- Logo of the PNP
- Abbreviation: PNP

Agency overview
- Formed: March 8, 1843
- Preceding agency: Asunción Police Department;
- Employees: 30,000

Jurisdictional structure
- Constituting instrument: Constitution of Paraguay;
- General nature: Civilian police;

Operational structure
- Headquarters: Asunción
- Appointed minister responsible: Dr. Juan Ernesto Villamayor, Minister of Internal Affairs;
- Agency executives: General Commissioner Director Bartolomé Gustavo Báez López., Commander; General Commissioner Director Luis Pablo Cantero Vázquez., Deputy Commander;
- Parent agency: Ministry of Internal Affairs Public Force (Fuerzas Pública)

Facilities
- Policings: Helipuerto Polica Nacional Silvio Pettirossi International Airport (until 2010)

Notables
- Anniversary: March 8 August 20;
- Award: Order of the Fatherland;

Website
- Policía Nacional – Paraguay

= National Police of Paraguay =

The National Police of Paraguay (Policía Nacional del Paraguay, PNP) is the main law-enforcement agency in Paraguay, operating under the auspices of the Ministry of Internal Affairs. It is responsible for ensuring the internal security of the nation.

==History==
The first Paraguayan Police force was established in 1843, then known as the Asunción Police Department under the leadership of Pedro Nolazco Fernández. In 1992, Paraguay's government ratified a new constitution, which put policing duties under the newly formed National Police (Policia Nacional), which came under the interior ministry. In 2010, the PNP established a new aviation unit, called the Unidad de aviación (Aviation Unit), which operates helicopters to support of policing operations in the air.

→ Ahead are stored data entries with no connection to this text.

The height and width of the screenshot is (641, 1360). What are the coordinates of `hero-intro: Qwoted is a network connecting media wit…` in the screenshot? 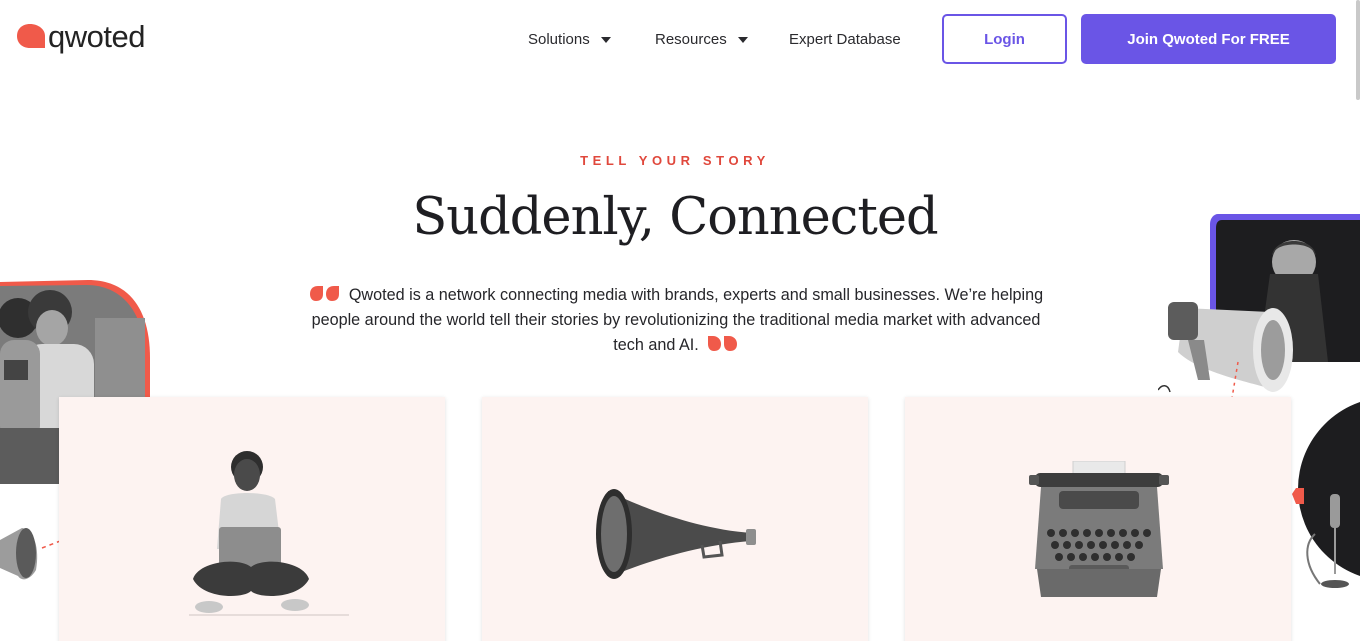 It's located at (676, 320).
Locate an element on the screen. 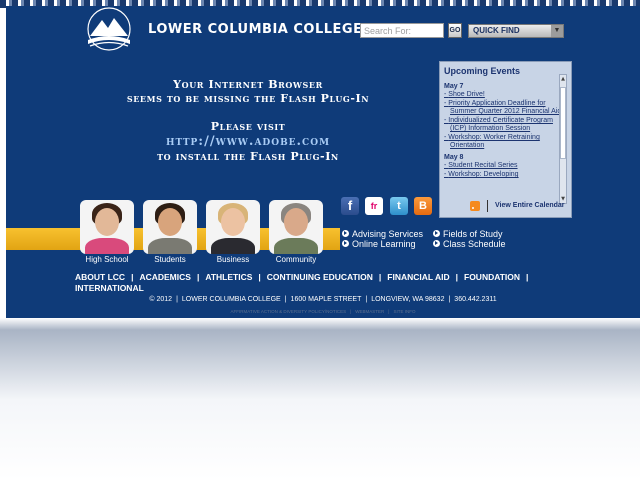  quick-find-select: QUICK FIND ▼ is located at coordinates (516, 31).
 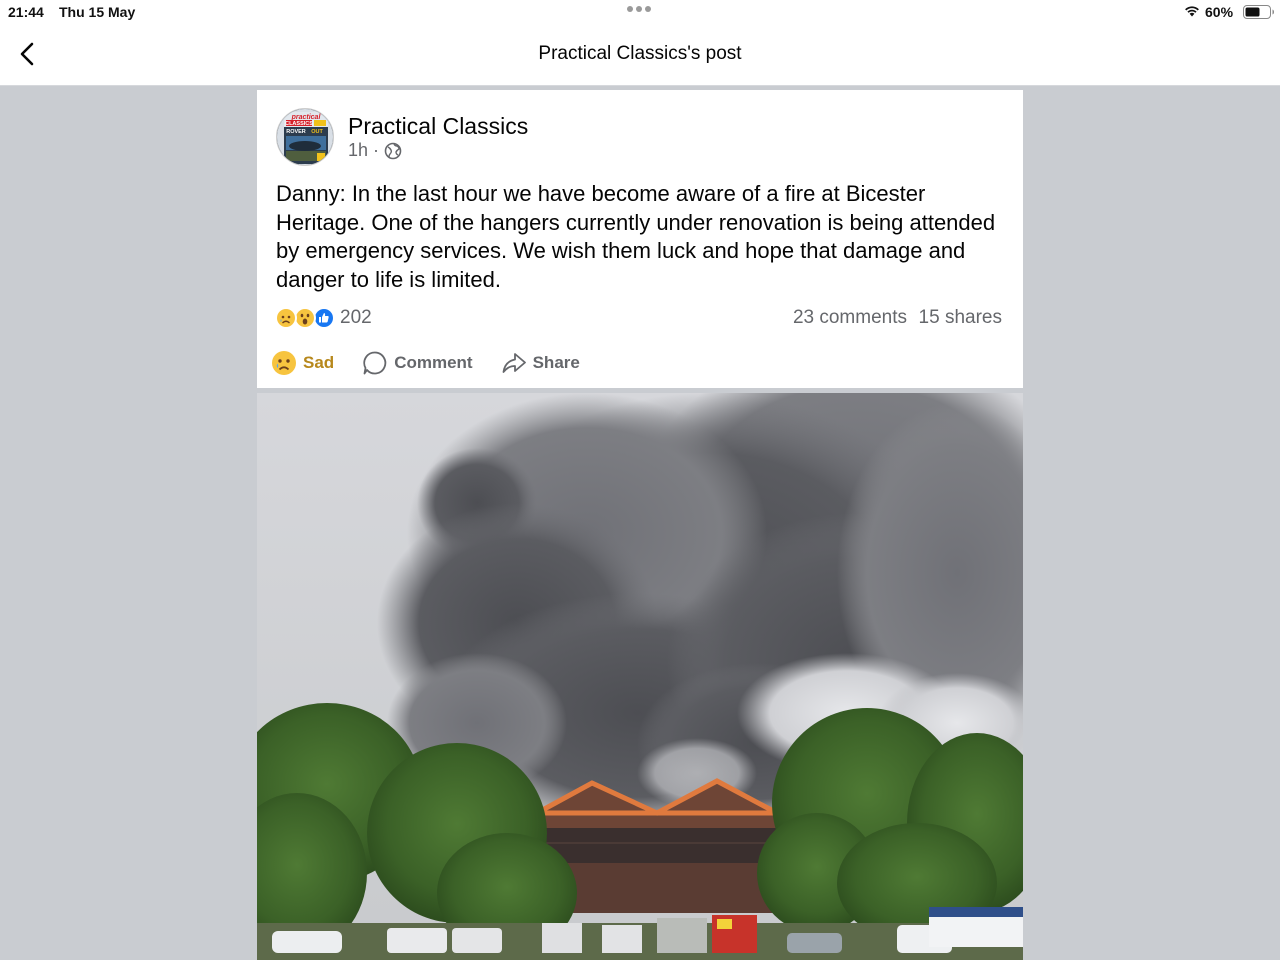 What do you see at coordinates (319, 362) in the screenshot?
I see `sad-label: Sad` at bounding box center [319, 362].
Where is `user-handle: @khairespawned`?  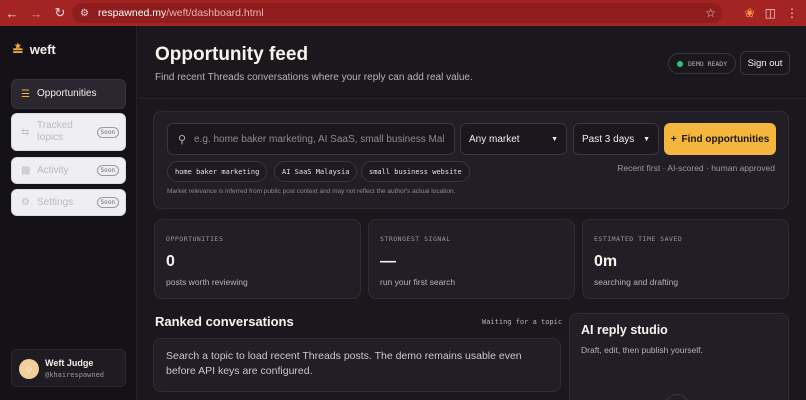
user-handle: @khairespawned is located at coordinates (75, 375).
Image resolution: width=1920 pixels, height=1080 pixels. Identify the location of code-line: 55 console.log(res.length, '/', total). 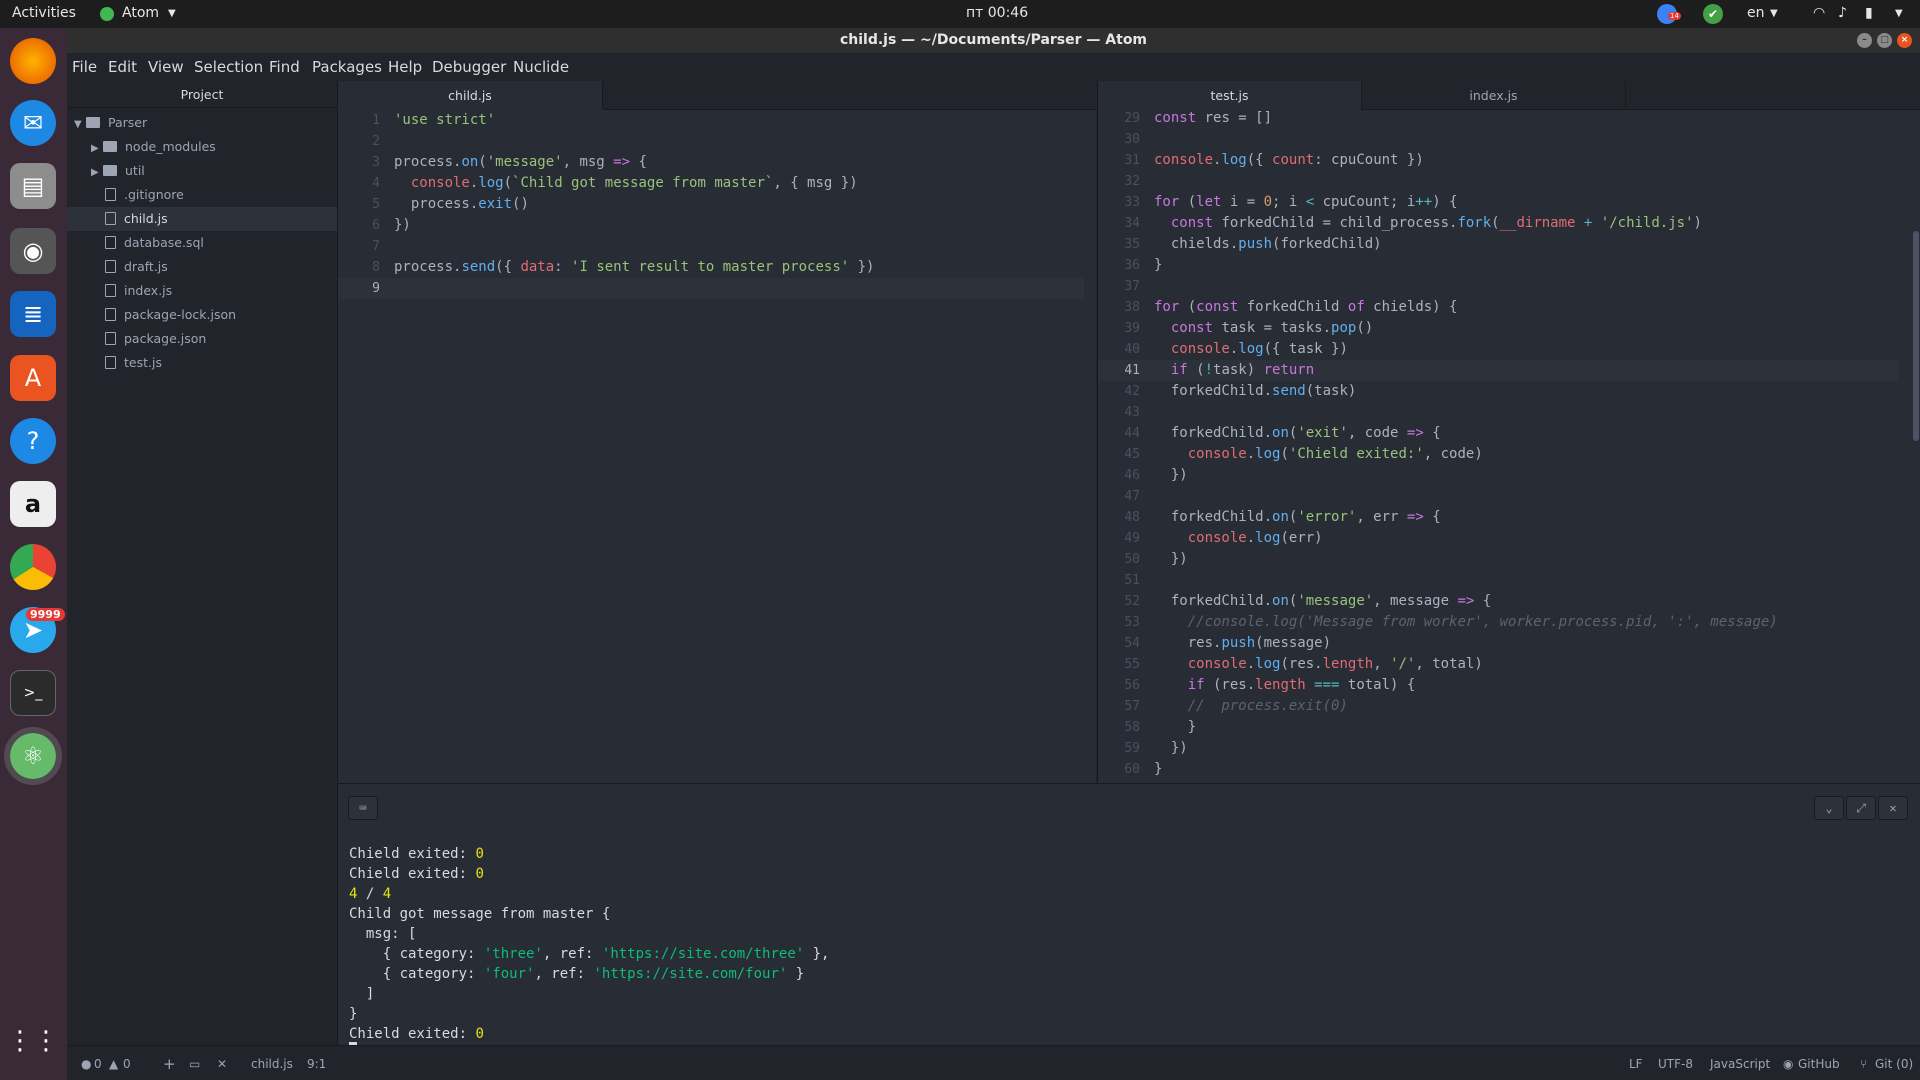
(1304, 664).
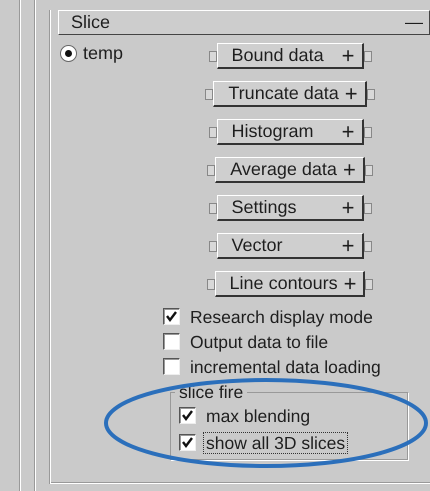 The image size is (430, 491). What do you see at coordinates (258, 415) in the screenshot?
I see `checkbox-label: max blending` at bounding box center [258, 415].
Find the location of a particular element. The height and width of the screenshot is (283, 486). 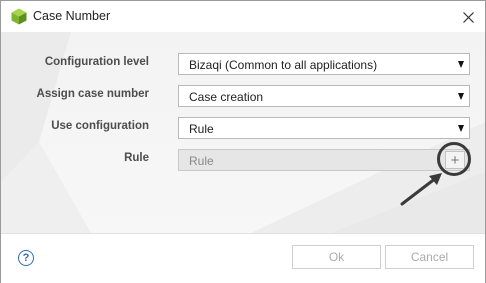

configuration-level-label: Configuration level is located at coordinates (96, 62).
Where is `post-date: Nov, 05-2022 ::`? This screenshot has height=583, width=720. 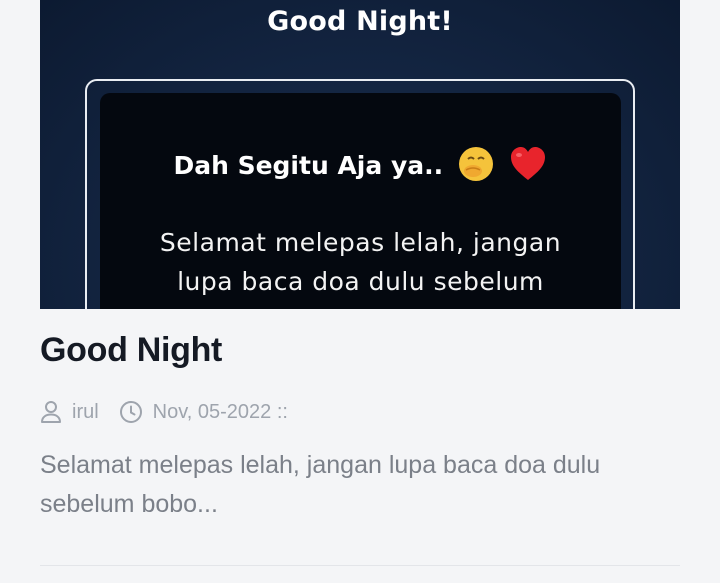 post-date: Nov, 05-2022 :: is located at coordinates (220, 412).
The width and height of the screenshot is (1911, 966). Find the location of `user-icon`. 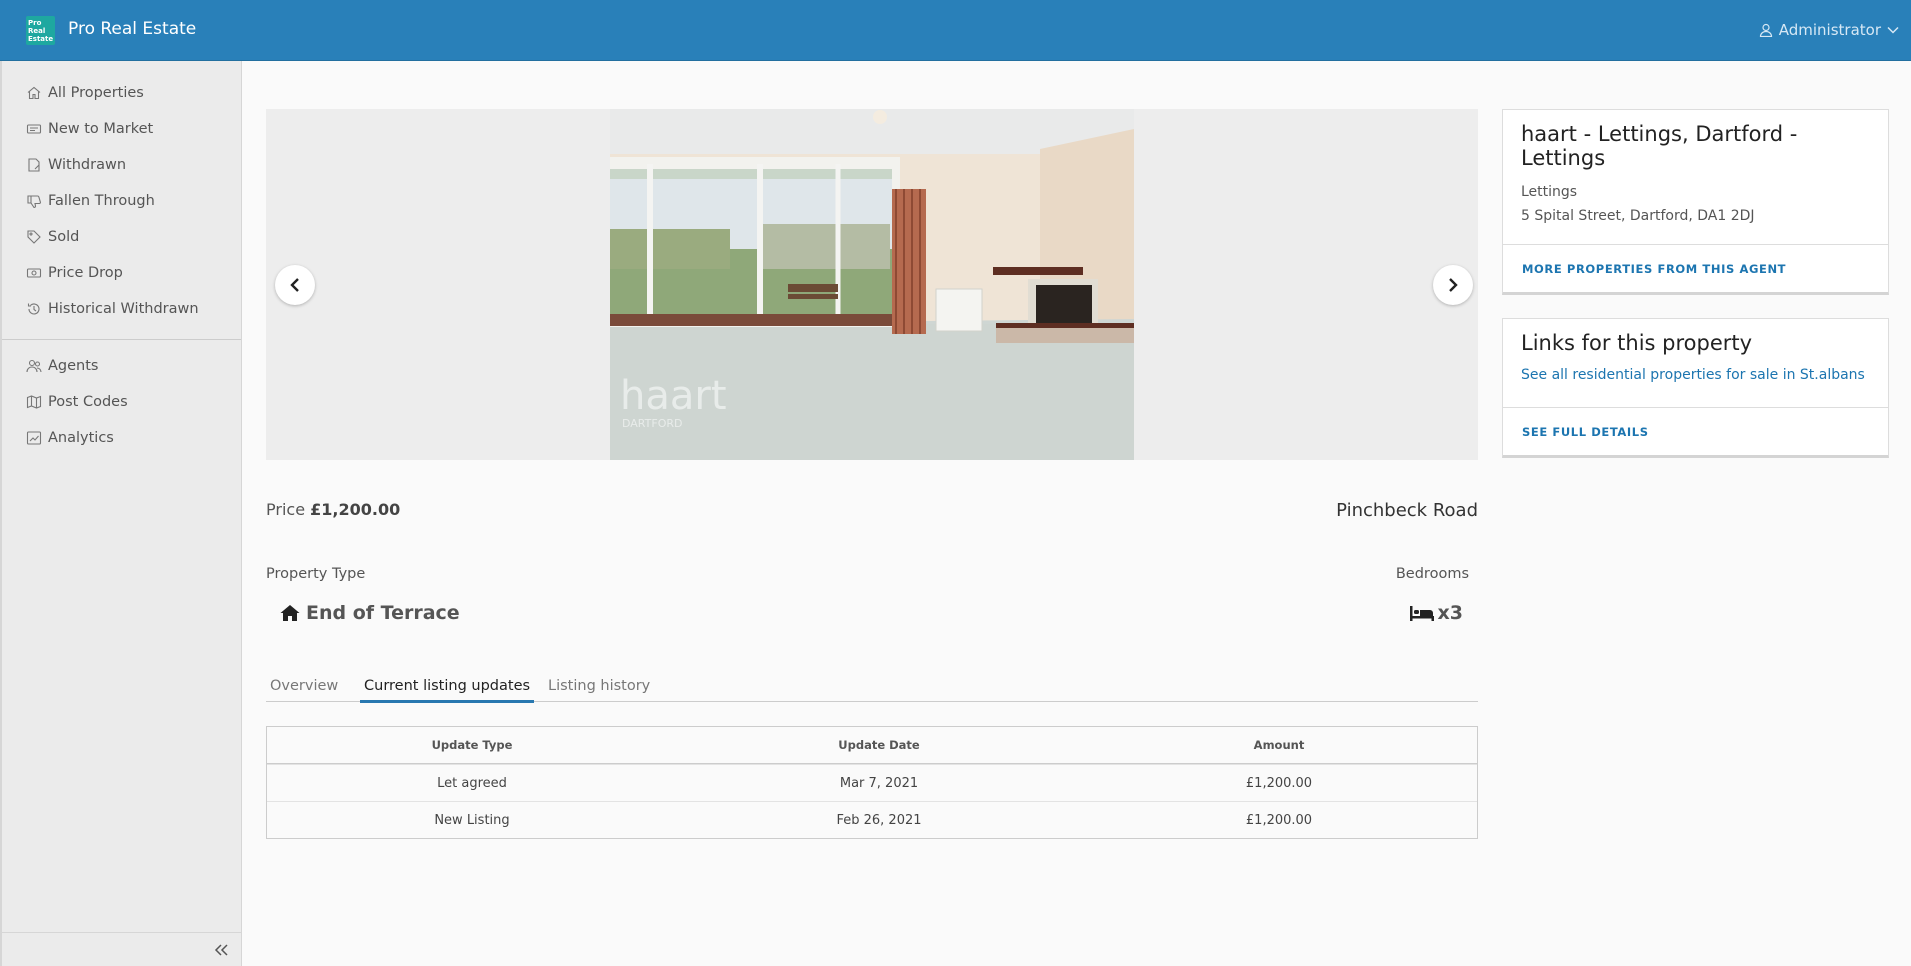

In August 2023, Distributed Denial of Secrets published over 500,000 documents and other files from the National Police of Paraguay.

==Mission==
The PNP is an institution with permanent high precedence in the constitution, with the mission of protecting life, preserving public order, and security and integrity of people. It is designed to guarantee individual and social development, as well as the achievement of the harmonious coexistence of the inhabitants of Paraguay, through the execution of coordinated, efficient and transparent actions.

==Organization==
The National Police is directed by the General Commissioner Director, assisted by the deputy General Commissioner Director for the General Directorates. It is composed of many training institutions, armed units, and general directorates, all under the auspices of the police command headquarters in the capital.

===Training institutes===
- Asuncion Police Academy
- General José Eduvigis Díaz Police Academy
- Sergeant Assistant José Merlo Sarabia Police College
- Remberto Giménez Apprentice School
- School of Physical Education
- Institute of Criminalistics

===Improvement institutes===
- School of Police Strategy
- School of Chiefs and Police Advice
- School of Professional Specialization
- School of Application for NCOs

===General Directorates===
- General Directorate of Human Talent
- General Directorate of Prevention and Security
- General Directorate of Criminal Investigation
- General Directorate of Police Intelligence
- General Directorate of the Higher Institute of Police Education
- General Directorate of Police Justice
- General Directorate of Administration and Finance
- General Directorate of Police Health

===Technical Support Directorates===
- Crime investigation Department
- Economic Department
- Anti-narcotics Department
- Department of Communications
- Automotive Control Department
- IT Department
- Department of Identifications
- Judicial Department
- Department of Family
- Legal Assistance Department
- Anti-kidnapping Department
- Intelligence Department
- Anti-terrorism Department

===Tactical Support Directorate===
- Specialized Group
- Special Police Operations Forces (FOPE Group)
- Security Group
- Traffic Group
- Ecological and Rural Group
- Airport Group
- Anti-rustling group
- Fire Brigade
- Mounted Group
- Motorized Group
- PNP Aviation Unit
- Tourism Police Division
- Department of Forestry and Environmental Affairs
- Security of Educational Centers

===Police stations===
PNP police stations are police bodies, subordinated to the Departmental Police Headquarters, which are within the limits of a particular zone and executes the activities of the National Police in their particular cities.

==Aviation Unit==
The unit's current inventory includes the following:

| Aircraft | Origin | Type | In service |
|---|---|---|---|
| Bell UH-1 Iroquois | United States | policing | 4 |
| CASA C-212 Aviocar | Spain | transport | 1 |
| Robinson R44 | United States | policing | 1 |
| Mil Mi-8 | Russia | policing | 1 |

All helicopters of the PNP Aviation Unit are based at the Helipuerto Polica Nacional in Asuncion. The Silvio Pettirossi International Airport was initially used by PNP Aviation Unit, but later moved to Helipuerto Polica Nacional, which opened in August 2010.